Does Soap Go Bad?
Dreaded Orange Spots and How to Tell if Oil is Rancid
Whether it is due to rancid coconut oil in your recipe, too many wet additives such as fruit purees or fresh botanicals, or just the ravages of time, eventually all soap will develop the dreaded orange spots that show you how to tell if oil is rancid. Does soap expire? Not necessarily. It will remain a good cleanser pretty much indefinitely. But if you’re thinking this is one of the good uses for rancid olive oil, think again. Dreaded Orange Spots, often referred to as DOS, do not always appear alone. Sometimes they are accompanied by an unpleasant odor or a sticky brown film. The brown film rinses away easily, yielding a soap that continues to cleanse and wash away debris, the main functions of soap. It is the smell, when present, that will determine if soap is still useable, not the presence of dreaded orange spots. That’s right — while you wouldn’t want to give it away or sell it, it is perfectly fine to use your spotty soap for personal use if the odor remains pleasant.
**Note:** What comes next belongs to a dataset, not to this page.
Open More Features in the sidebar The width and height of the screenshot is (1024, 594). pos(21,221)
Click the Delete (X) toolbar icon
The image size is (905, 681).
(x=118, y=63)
Imagine this scenario: you have prepared a fresh, new loaf of your favorite soap recipe. Because you are using a tricky or untested fragrance oil, you have chosen to use the full water amount with no discount. Additionally, you use oils that are nearing their expiration date — waste not, want not. What’s more, you have added one-half cup each of fresh mashed banana and avocado to your recipe. While your soap may look perfect at first, the combination of these various conditions leaves you at very high risk of your soap developing the dreaded orange spots earlier than most other soaps.
If you are wondering how to tell if oil is rancid, the answer is simply to smell it. A rancid oil will have a harsh and unpleasant odor. If you were to venture a taste (not recommended!) you would notice a bitter taste that is not present in the fresh oil. The best way to avoid problems such as rancid coconut oil or olive oil in your soap is to make sure your oil is fresh, to begin with. There should be a stamp on the container indicating a “Best By” date, and that matters quite a lot when it comes to preventing the dreaded orange spots.
In addition to using fresh oils for your soap making needs, it is important to pay attention to the rule of thumb for additives. If an additive contains moisture, use it to replace a portion of the water, ounce for ounce, in the recipe. That is, for each ounce of a wet additive such as fruit puree added as soap ingredients, you will reduce the water in the recipe by an ounce. This helps to prevent you from adding too much overall moisture to the soap, which can cause the oils to go rancid more quickly.
Once it is time to cure your soap bars, be sure to store them in a cool, dry location with good air circulation. The sooner you can reduce the excess water in your soap bars, the better it will be for your chances of avoiding dreaded orange spots. Storing your bars naked for the first six weeks is the best way to lose excess water weight. After six weeks, additional water loss is minimal and the soap can safely be wrapped in your preferred manner.
If you use a significantly higher-than-normal superfat (extra fat) amount, something in the range of 15-20 percent, this can also lead to dreaded orange spots. Sometimes, the rancidity shows up as areas of brownish orange stickiness on the surface of the soap. This is also dreaded orange spots in another form, and both forms indicate your oils have gone rancid.
Once your soaps are fully cured, the best way to extend their life is to keep them cool and dry for as long as possible. Coolness will prevent the loss of scent, if any is used. Keeping the soaps out of direct sunlight will prevent fading of the colors and botanicals. And keeping your soaps nice and dry will slow down the process of rancidity in your oils, and will prevent mold on any botanicals you may be using.
As you can see, there are a lot of things that you can do to reduce your chances of developing dreaded orange spots. Managing the little details such as the “Best By” date on your oils, the moisture level of your soap and the amount of superfat (extra fat) used in your recipe can lead you to the best possible outcomes in your soap making. If worse comes to worst, spotted soap that still smells nice can be safely used in your personal supply of soaps.